#### [Description of the task]
Only the lines from the one that contains "Select the yellow 'lauter' comment label" to the last line below, both included, should be transcribed. Pictures stay out of the copy.

Top of Provided material

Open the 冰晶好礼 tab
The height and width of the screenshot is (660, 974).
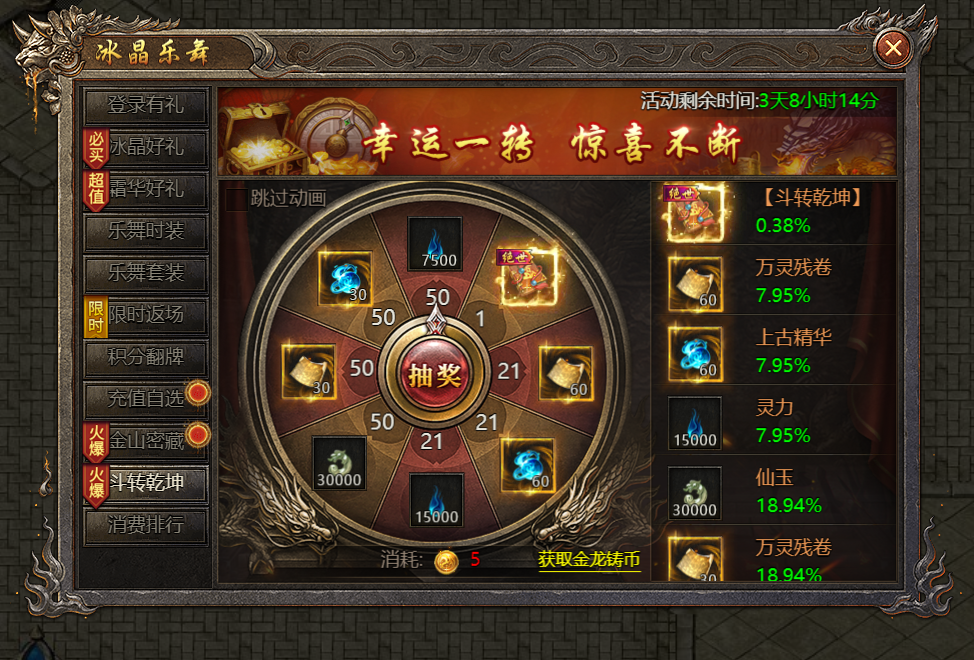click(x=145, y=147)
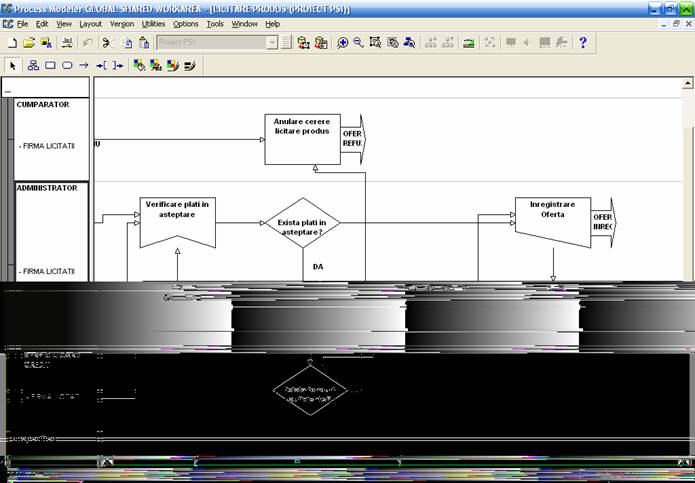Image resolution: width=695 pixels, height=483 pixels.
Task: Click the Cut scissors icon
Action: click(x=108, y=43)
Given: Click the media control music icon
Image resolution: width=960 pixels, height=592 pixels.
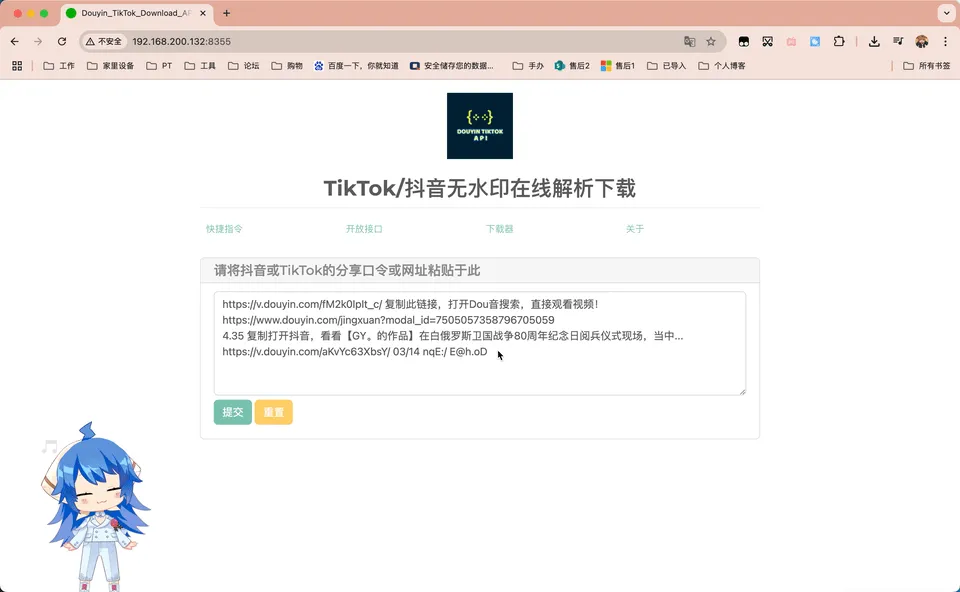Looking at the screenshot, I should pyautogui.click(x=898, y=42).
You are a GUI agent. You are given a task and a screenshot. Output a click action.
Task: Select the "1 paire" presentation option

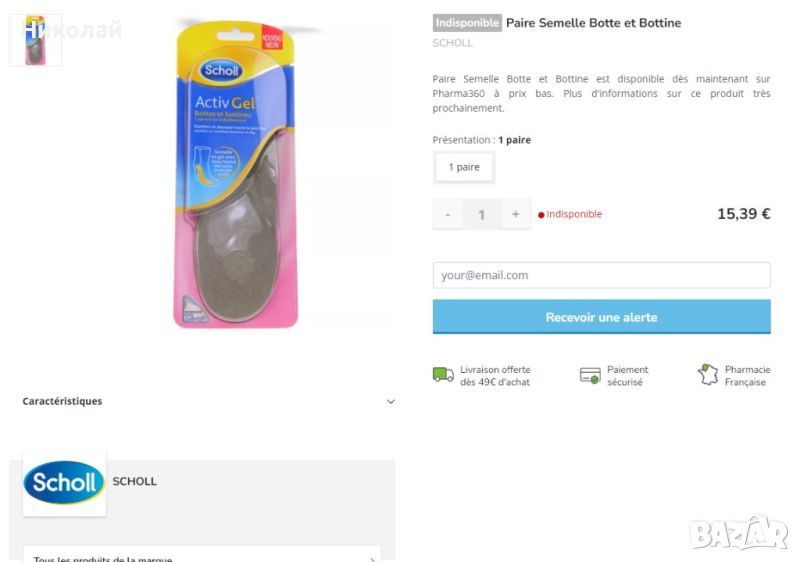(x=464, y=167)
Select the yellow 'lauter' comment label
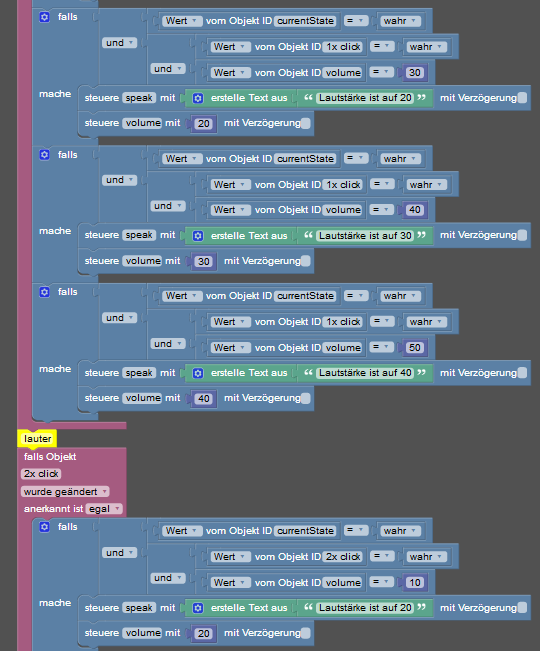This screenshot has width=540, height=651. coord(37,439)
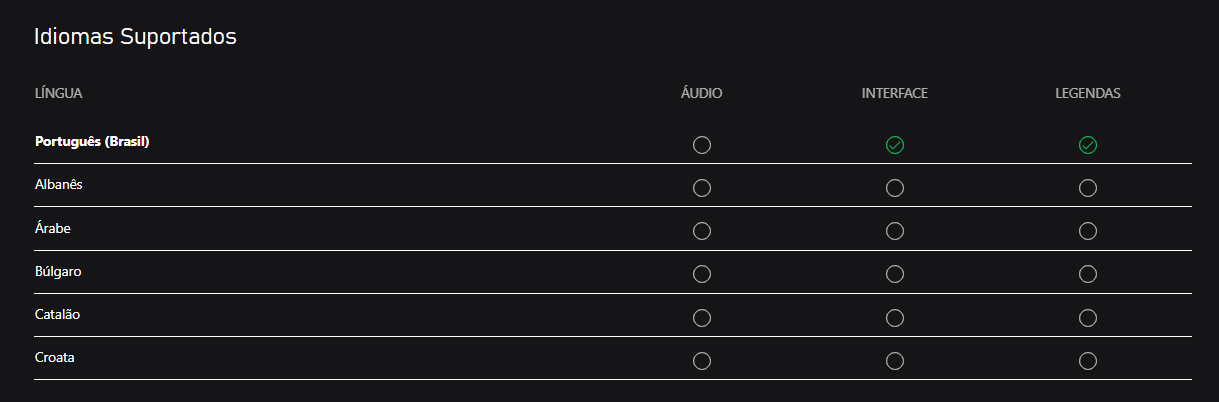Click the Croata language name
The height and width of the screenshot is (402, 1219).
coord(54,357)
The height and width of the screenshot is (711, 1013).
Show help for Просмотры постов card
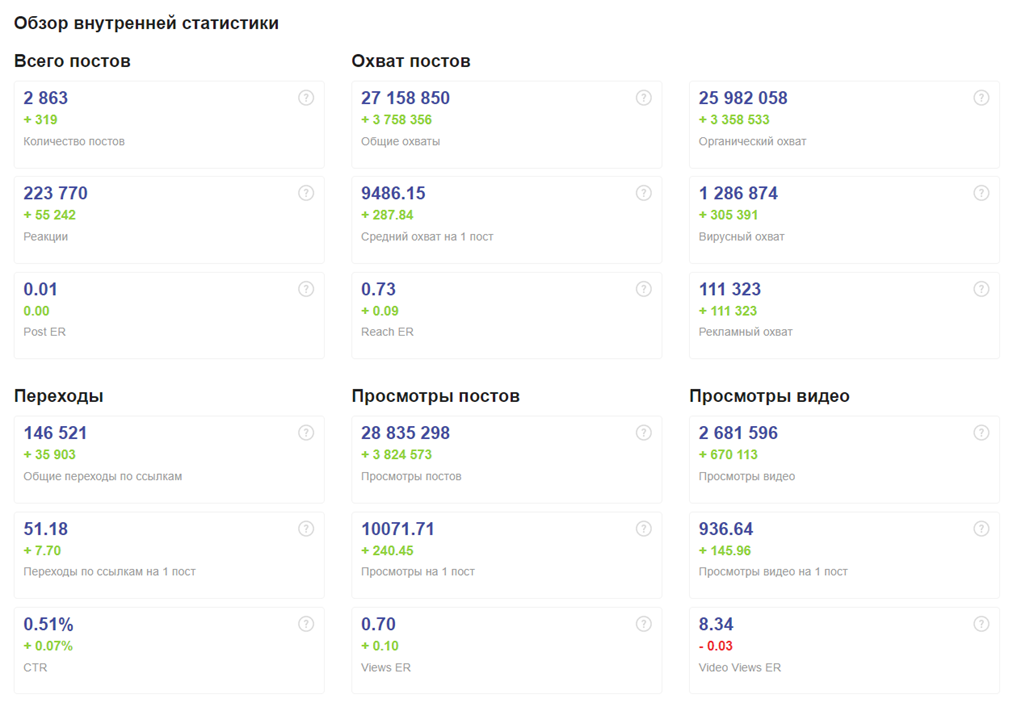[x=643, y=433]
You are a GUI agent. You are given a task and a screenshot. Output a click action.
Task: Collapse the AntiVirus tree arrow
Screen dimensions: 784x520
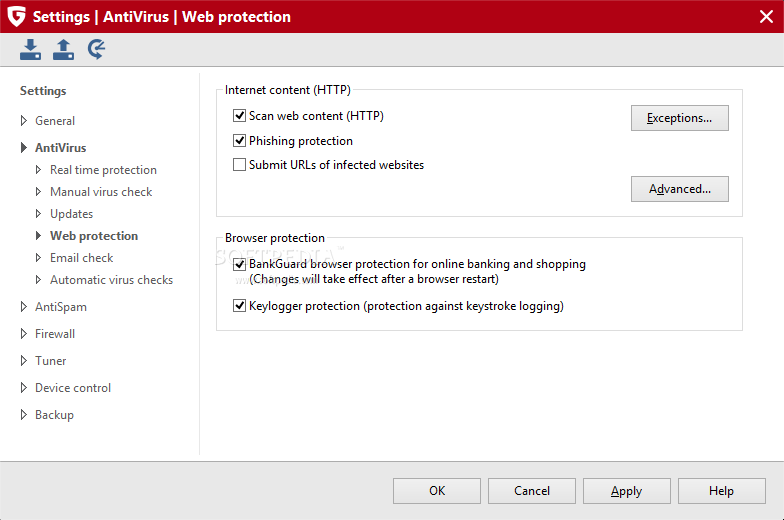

Bottom of Provided material

#### [Solution to this exercise]
Select the yellow 'lauter' comment label
This screenshot has width=540, height=651. coord(37,439)
Click the Croata language name
The height and width of the screenshot is (402, 1219).
coord(54,357)
The height and width of the screenshot is (711, 1013).
Show help for Просмотры постов card
[x=643, y=433]
You are a GUI agent. You are given a task and a screenshot. Output a click action.
Task: Collapse the AntiVirus tree arrow
Screen dimensions: 784x520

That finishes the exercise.